Saturday, December 24, 2005

The activities begin

The rush has finally started for our family, and not surprisingly, our feelings are mixed as we move from the disjointed slowness we've all been experiencing. The particular pleasure of commission based income means my shopping started Thursday night. I worked in retail for years and know that as long as I don't have my heart set on anything specific, last minute shopping is really quite effective. I learned quite a few lessons from the men I saw complete all their shopping in one trip on Christmas Eve. A few little surprises are all I have to pick up today.

My in-laws gathered for our holiday celebration yesterday. His grandmother had always been the chief cook for family get togethers, and her daughters didn't have the heart to prepare a big meal without her there with them this year. I don't care how old you are, the first big holiday after a parent dies just sucks. Nanny always gave cash envelopes for Christmas. My mother-in-law picked them up at the bank again this year and distributed the last bit of her mother's checking account to her sons, daughter-in-laws and grandchildren with tears in her eyes. She and her sister have been squabbling for years, and this Christmas, they united in their grief and love for their mother.

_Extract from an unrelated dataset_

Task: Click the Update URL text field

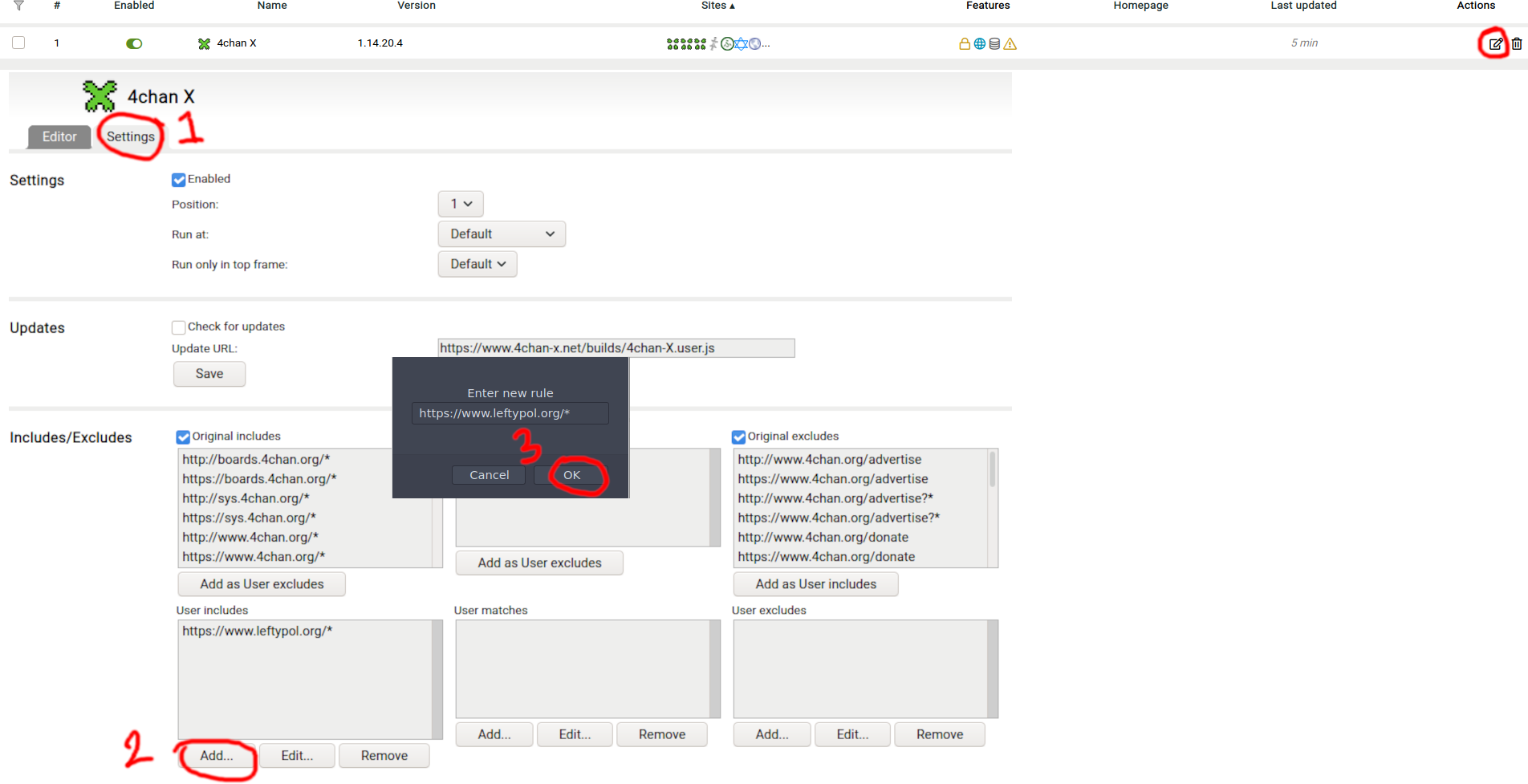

Before we opened presents, we all got together at Olive Garden at the largest town in our region. While waiting for a table, the adults all ordered Bloody Marys, and I got carded! It was an absolute pleasure to open my wallet, spill my business cards and show my driver's license proving that not only am I of legal age but on the shady side of my forties. My husband earned coal in his stocking by pointing out that Alcoholic Beverage Commission has had undercover agents working our area. It couldn't be that he was jealous because he looked younger than me for years.

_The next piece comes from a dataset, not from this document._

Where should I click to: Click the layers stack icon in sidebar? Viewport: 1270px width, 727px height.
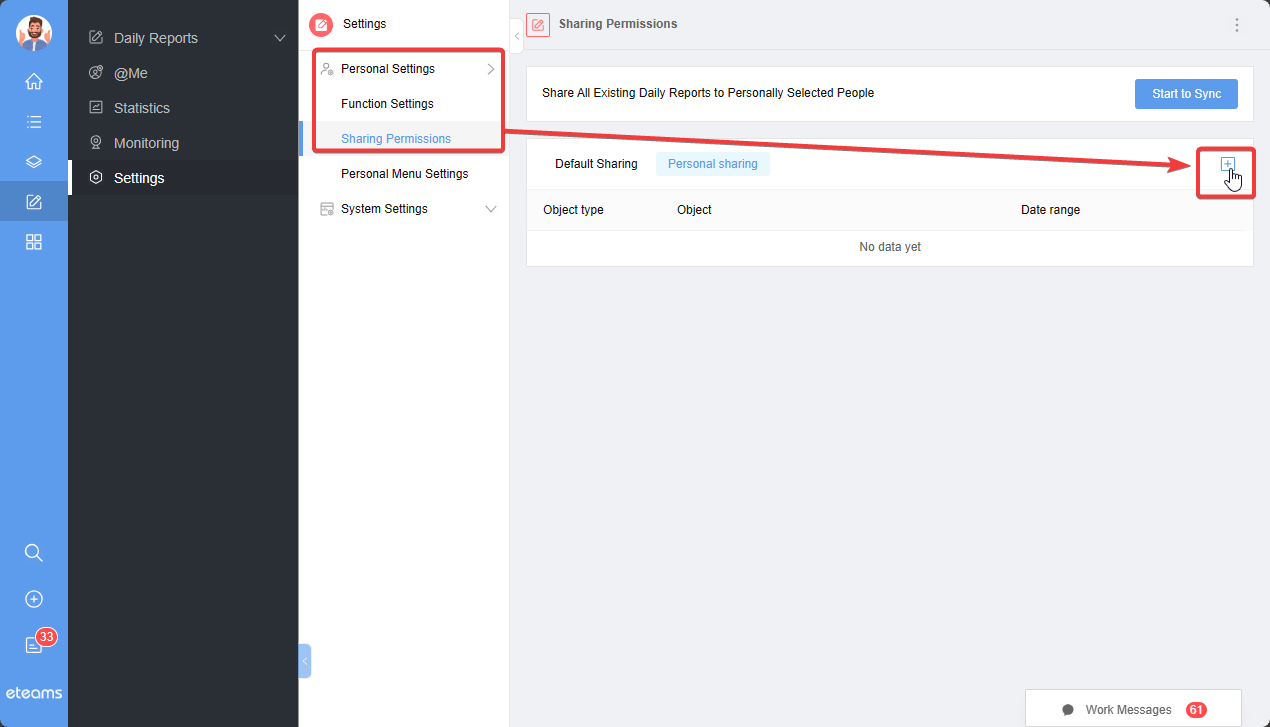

My nieces are still in the age when Christmas is a glorious miracle, and seeing them was the highlight of my day with the cuteness of coordinated Christmas outfits, the joy of tearing paper and the wonders inside. It tickled me to hear them reminisce with the womanchild about the "old times" they'd shared together at the farm.

Speaking of the womanchild, she looked stunning yesterday, even though body image issues didn't let her think so. Her hair has been cut into a sophisticated longer in the front short bob, and she's very good at doing a subtle, age appropriate makeup. She wore a mid calf length, full black skirt decorated with widely spaced single rows of sequins (just enough to look festive, not so many that it looked costumey) with her new black boots and a brown shirt of intentionally crinkled cotton with a flowing cuff and a broadly cut neckline that highlighted the delicacy of her collar bones and the length of her neck without revealing cleavage. With her dark hair and compelling eyes, you couldn't look at her without hearing gypsy violins.

She has been dealing with her own seasonal mood funk as well, and last night, I had to cut some "me" time on the computer short because she really needed to talk. The hard thing about being a mother for me is not being able to fix everything, and for once I got smart and just accepted that. I shut up and listened, until she asked me to talk. I said nothing that helped, but we fell asleep together as I rubbed her back. Little comforts and quiet moments together can mean a great deal.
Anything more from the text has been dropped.